Подходит Авраам. Все еще улыбается:
- И что делать собираешься?
- Как что? Издеваешься?
- Во что собирать будешь?
А вот этот вопрос больно приземлил меня. Действительно, собирать-то не во что. Нет-нет, бог не может быть так несправедлив. Да и я всегда был способен находить выход из любой ситуации, правда, с его же помощью. Минута раздумий и снимаю с себя ветровку. Остаюсь в одной футболке, не способной противостоять осенней прохладе, но это мелочь. Ветровка просторная, из тонкой плащевой ткани – что надо. Застегиваю до конца молнию, перетягиваю веревкой капюшона горло, завязываю в узел рукава. Мешок готов, причем весьма вместительный.

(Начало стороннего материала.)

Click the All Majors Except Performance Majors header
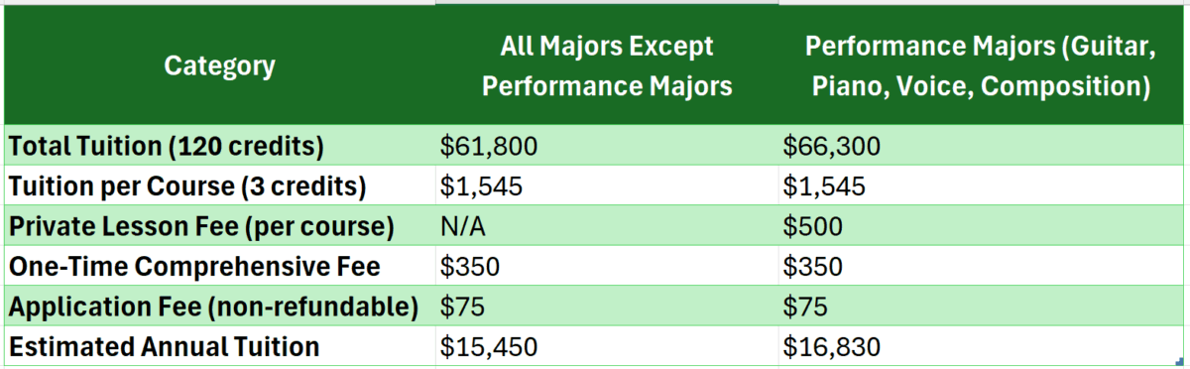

Полчасика ликующего счастья (ибо сей прекрасный процесс иначе назвать нельзя) и «мешок» доверху набит грибами. Горловину завязываю веревкой, а рукава связываю между собой в подобие ручки. Драгоценность готова к транспортировке.
За происходящим кровопивец наблюдал без особого энтузиазма. Морально я был готов нести на себе весь груз, но в тот момент, кода я прикидывал, как это сделать удобнее, Авраам, ничего не говоря, взвалил на плечо моток прутьев и бодрым шагом пошел вперед. Опять-таки, без мало-мальских признаков инвалидности. Я поплелся за ним.
Становится ясно, что «мешок» с грибами – это тот же чемодан без ручки. Нести его на спине было удобнее всего, но грибы от болтанки превратились бы в труху. Держать его спереди, обхватив руками имело бы последствия для спины. Оставался один выход – нести его в слегка отведенной руке, чтобы не бился о бёдра. В этом случае грибы остались бы целыми, но имелся реальный риск заработать адгезивный капсулит плечевого сустава. В итоге выбрал третий вариант. Четыре километра сложнейшего маршрута дались очень тяжело, но грибы в итоге были доставлены целыми и невредимыми.
А вечером того же дня мы уже наслаждались жареным на сливочном масле до румяной корочки деликатесом с изумительной кизиловой водкой. И все печальки прошедшего дня бесследно растворились в этой прелести бытия…
Фото сделано 10 октября 2018 года. Думаю, уважаемый читатель узнает на нем всех персонажей того противоречивого дня.